▶ _To be done_:
A. Transcribe the passage of the Vector API conversion post below from "In-place reinterpret casts" to "of the ETYPE.".
B. Pick up the Vector API conversion post below after its final sentence and keep writing it.
*** Text section
[vectorIntrinsics] reinterpret vs. reshape vs. cast

Thu May 30 17:48:06 UTC 2019

I have been thinking about the API points that
convert vectors between the various species.
The existing points are a good "stab" at what
are the basics, but they need reconsideration,
especially now that we have decent implementations
and know (more directly) what are the underlying
"physics" of the Vector API.

So, I want to get rid of reshape, merging it into
reinterpret.  The two methods are not different
enough (AFAICT) to warrant parallel implementations.

In a private version of the branch, I have rewritten
reshape as an alias of reinterpret, but without the
extra <F> variable:

    public abstract <F> Vector<F> reinterpret(VectorSpecies<F> s);

    /** Use reinterpret. */
    @Deprecated
    public final Vector<E> reshape(VectorSpecies<E> s) {
        s.check(elementType());  // verify same E
        return reinterpret(s);
    }

After various constant-folding operations, it still
comes out the same, as a call to VI.reinterpret.

The "check" call is an extra runtime check which
ensures that, in fact, the species has the element
type E as claimed by the static type system.
Because Java allows unchecked casts (and we
use them) I've sprinkled such "check" calls
wherever I think the static type system might
need a little run-time help.

So much for reshape.  Now let's talk about the
hard problem at the center of all of this:  The
unpredictable resizing of vectors.  Most vector
workloads choose a key vector size and use
it for nearly all operations.  Hardware sometimes
prefers to work with a single size at a time,
and human beings prefer to reason about
constant information contents, rather than
having to re-derive a size for every vector
sub-expression.

This means I think the Vector API should
have a clearer policy of shape-invariance.
If you start with shape S_128_BIT and do
a bunch of vector operations, you should
end up with the same shape, unless you
intentionally select a operation that is
documented to change a shape.  This is
all the more important in portable shape
agnostic code, where you don't know the
size of the preferred shape.  Having that
suddenly change to a non-preferred shape
would be a headache.

Therefore, I want to make "shape-changing"
methods a special category, that is clearly
called out in the javadoc, and easy for the
user to recognize in the user's code.

What would non-reshaping methods be?
Well, anything lane-wise that preserves
the element type (ETYPE) is obviously shape
invariant.  Also shuffles, which are not
lane-wise but keep VLENGTH and ETYPE
constant, are shape invariant.  Operations
with masks and shuffles are pretty much
always shape invariant.

In-place reinterpret casts are shape invariant,
even as they completely redraw lane types
and lane boundaries.

Now we come to lane-wise value casts.  These
are sometimes indispensible but will change
the shape of the vector if (as is often the case)
the cast changes the bit-size of the ETYPE.
The implementation code for this (in the JIT)
shows how disruptive this to implement.
And I think it's equally disruptive to users.
What happens if you need to convert from
byte to int, but your preferred byte species
cannot scale upward by 4x to an int species
of another supported shape?  The API requires
you to find out in advance whether the larger
shape exists to hold the int species for the
cast result.  If you can't find one, you need
to radically recast your computation.  This is
a portability anti-pattern.
******
*** Given data
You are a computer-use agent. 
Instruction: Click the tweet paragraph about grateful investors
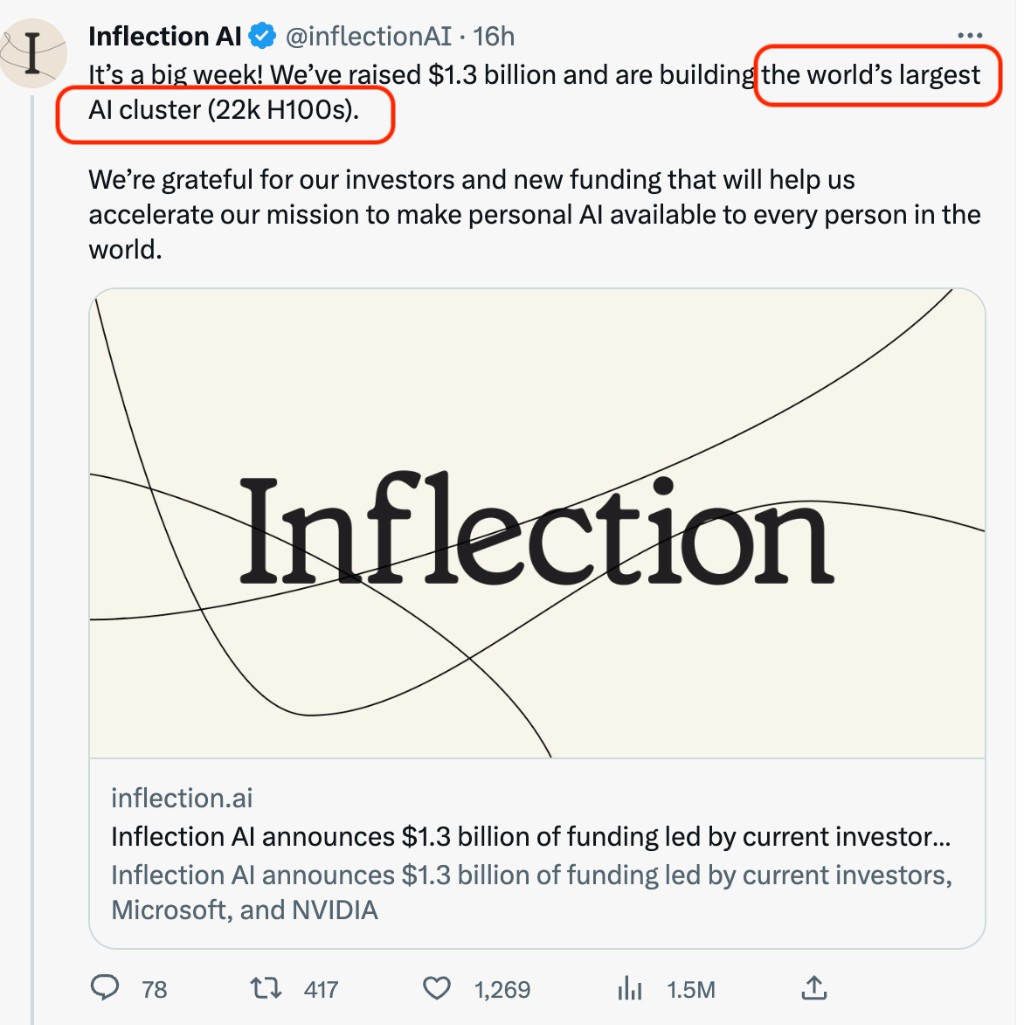pos(534,214)
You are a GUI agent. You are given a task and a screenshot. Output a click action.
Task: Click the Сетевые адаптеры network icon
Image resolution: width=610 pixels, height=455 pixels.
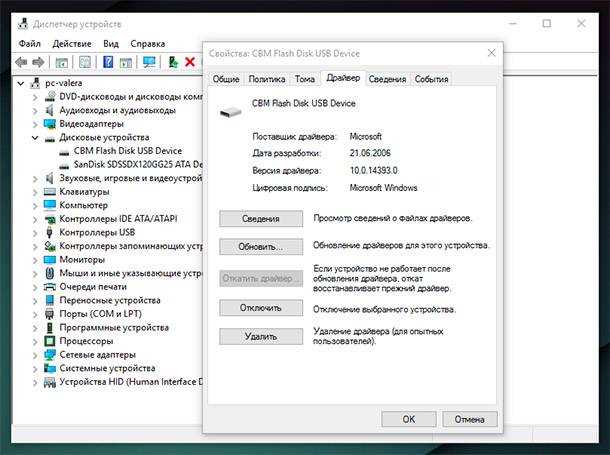50,354
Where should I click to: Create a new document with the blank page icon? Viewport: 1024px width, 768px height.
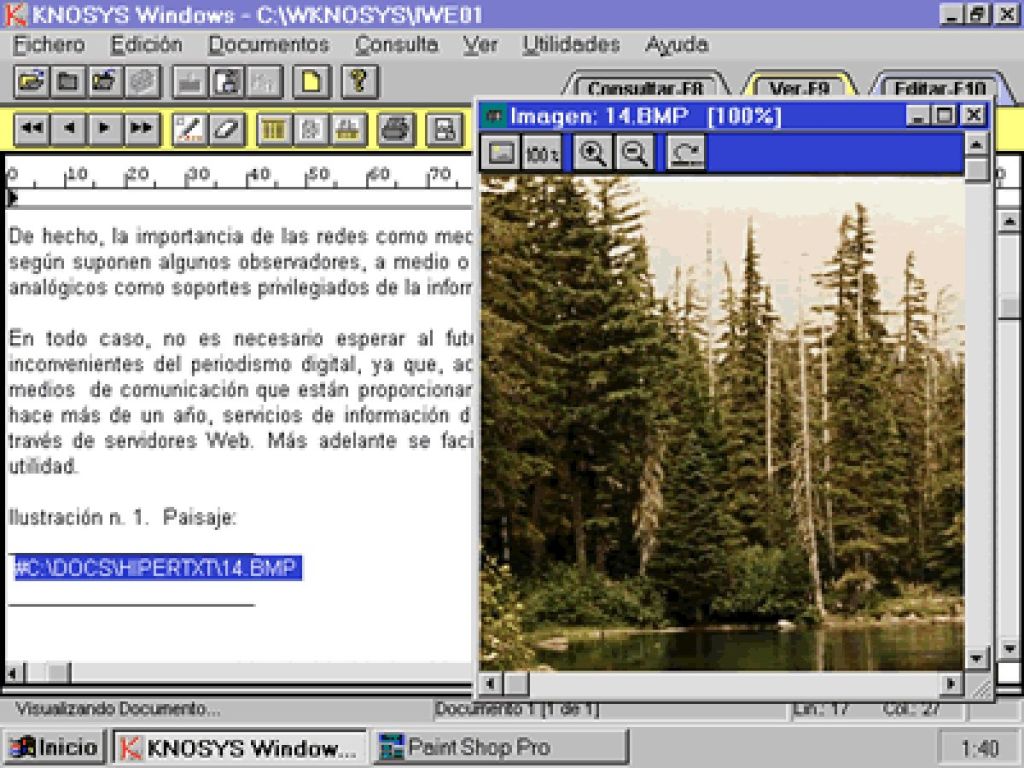coord(310,83)
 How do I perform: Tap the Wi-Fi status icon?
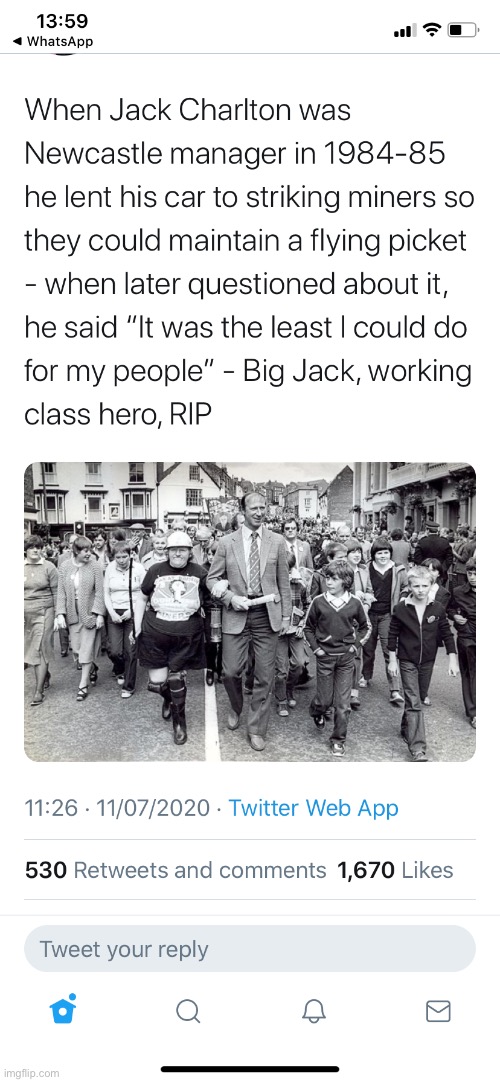click(432, 30)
******
▶ _Answer set_:
A.
In-place reinterpret casts are shape invariant,
even as they completely redraw lane types
and lane boundaries.

Now we come to lane-wise value casts.  These
are sometimes indispensible but will change
the shape of the vector if (as is often the case)
the cast changes the bit-size of the ETYPE.

B.
Here's what I think is a better way, more portable,
easier to implement, and easier for users to manage:

Introduce a cast operation which is shape
invariant.  Something like this:

/** Converts this vector lane-wise to a new vector
  * of a lane-type F, keeping underlying shape constant.
  *  … */
<F> Vector<F> convert(Conversion<E,F> conv, int part);

Rather than rely on Class<F> to denote the conversion
implicitly the user selects a specific conversion operation
from a suitable repertoire (TBD).  The conversion "knows"
its domain and range types, and therefore also "knows"
whether it will expand or contract the vector.  Byte to int
expands, while int to byte contracts, and so on.

(Several ISAs refer to this phenomenon as "unpack"
and "pack".  There's also "zip" and "unzip" in SVE
which has a related function, and I AVX has two-vector
shuffles that can do the same.  Zip could be useful
for zero-filling or sign-filling expansion, while unzip
could be useful for extraction.  There are also mask
driven, variable motion, APL-like compress and expand
operations on the table which are at least related and
maybe useful as implementation tools.  There's lots
more to be said about implementation, but we can
defer that for later.)

When a conversion is expanding, in order to retain
shape invariance, it is necessary for the conversion
to produce 2 (or 4 or 8) output vectors.  We can
try to hide this fact in the name of simplicity for
the user, but it just makes the code shape-shifty,
which (IMO) hurts the user's ability to reason about
the rest of the code.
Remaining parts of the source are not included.